[Material supplied]
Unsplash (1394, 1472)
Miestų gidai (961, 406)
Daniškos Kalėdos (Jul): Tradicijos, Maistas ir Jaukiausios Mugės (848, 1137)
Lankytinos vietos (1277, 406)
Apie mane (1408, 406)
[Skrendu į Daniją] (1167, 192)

[What is being asked] Please restate the whole listing word for word.

[Output for this task]
Unsplash (1394, 1472)
Miestų gidai (961, 406)
Daniškos Kalėdos (Jul): Tradicijos, Maistas ir Jaukiausios Mugės (848, 1137)
Lankytinos vietos (1277, 406)
Apie mane (1408, 406)
[Skrendu į Daniją] (1167, 192)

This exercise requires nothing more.